Goals for the upcoming week:

  • Setting up active learning module
  • Build a user interface where tags will be predicted for user posted data.
  • Build a Tag annotation tool where user will be allowed to choose relevant tags and feed it back to model.
  • Work on tuning hyper-parameters of ML model

Week 4, 5, 6 & 7 Assessment July 21- Aug 20

Training/Learnings:

  • Leadership skills :

    Motivation - Since we already implemented a tag prediction model based on Machine learning, the next task was to motivate everyone to implement the active learning & tag annotation tool

    Strategic thinking & Creative Solution -Grouping of participants in two teams with the task of implementing active learning and annotation tool. A batch based active learning model to trade off between model efficiency and implementation difficulty. The idea of retraining the model on new annotated batch data combined with previous dataset was proposed.

    Team development - Created a slide deck to showcase our project with contribution of each particpants

  • Technical skills:
    NLP annotation tool characteristics , batch based active learning architecture, AWS

Tools Used:

  • Python
  • Tensorflow
  • Pytorch
  • scikit-learn
  • Git
  • Slack, used to communicate
  • Google Colab
  • Notion, used to post online resources

Soft Skills Used:

  • Team Collaboration and Communication
  • Developing strategies to improve productivity and efficiency
  • Conducting remote team meetings, tutorials

Achievements:

  • Implemented active learning model for retraining the tag prediction algorithm.
  • Analyzed the behavior of tagging in Stack Exchange forum and used that to predict tags for un-labelled STEM-Away data
  • Observed an increased accuracy, precision and recall after implementing active learning with tag annotator.
  • Presented to STEM-away and public people.

Detailed Statement of Tasks Accomplished/Organized:

  • Explained the concept and advantage of human tag annotator (like Prodigy software).

  • Our team implemented a probability based n-tag predictor system, where ‘n’ is the total number of tags to be predicted for a text.
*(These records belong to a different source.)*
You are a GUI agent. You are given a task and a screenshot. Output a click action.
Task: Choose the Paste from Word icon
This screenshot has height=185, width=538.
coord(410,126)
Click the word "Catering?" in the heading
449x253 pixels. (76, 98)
And this ‘n’ can be chosen by the user. This is helpful since the first few tags are obvious for each posts,e.g., a post related to machine or deep learning have high likelihood to have machine-learning and deep learning as tags but there may be other associated tags like keras, tensorflow, classification, python which are predicted by these n-tag predictor system.
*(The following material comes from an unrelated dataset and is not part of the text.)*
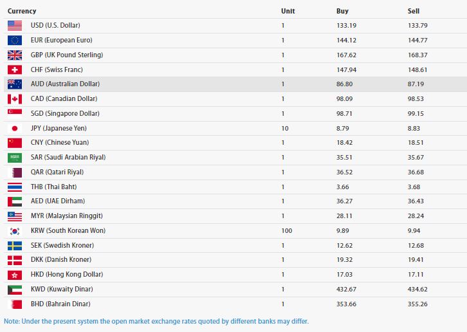Click the Kuwait flag icon
Viewport: 467px width, 332px height.
[15, 289]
  • After implementing human tag annotator loop, we fed back the new data points to the original dataset using active learning. We decided to feedback these new data points in batches rather than one at a time. This batch based active learning gives the scope to retrain the model continuously on the next set of posts on the STEM-Away forum.
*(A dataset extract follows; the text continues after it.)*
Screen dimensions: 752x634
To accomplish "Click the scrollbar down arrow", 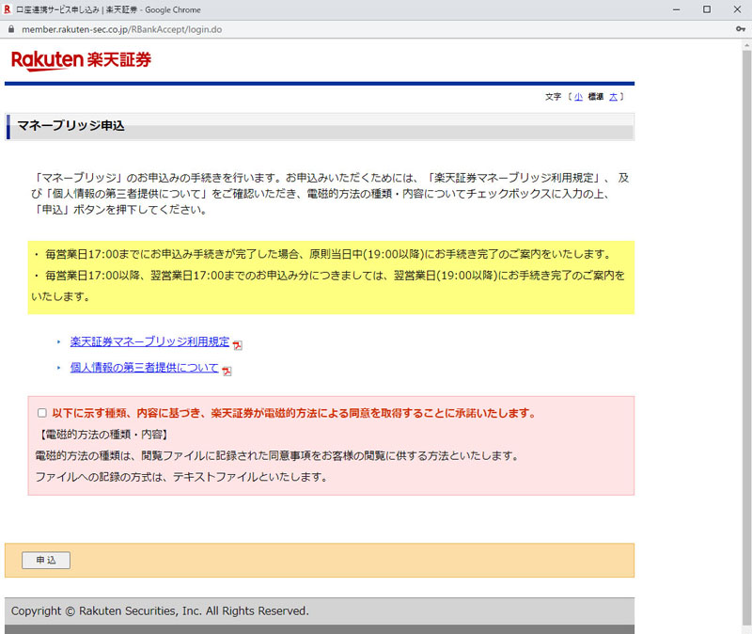I will 745,627.
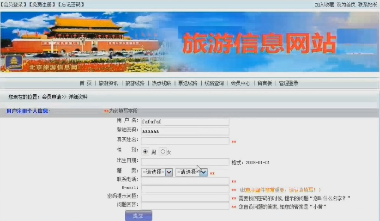
Task: Click the 设为首页 link
Action: [x=346, y=4]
  • We deployed this application to AWS so that in future, the application can be used for STEM-Away forum tag prediction.

Goals for future improvemnt:

  • Using a deep learning based tag recommendation system that will also predict new tags (generate new tags) outside the 25 tag set that we chose.
  • Analyze the model results on special cases, e.g., if same post is assigned different tags by two users during tag annotation, what will be the effect on the model in that case.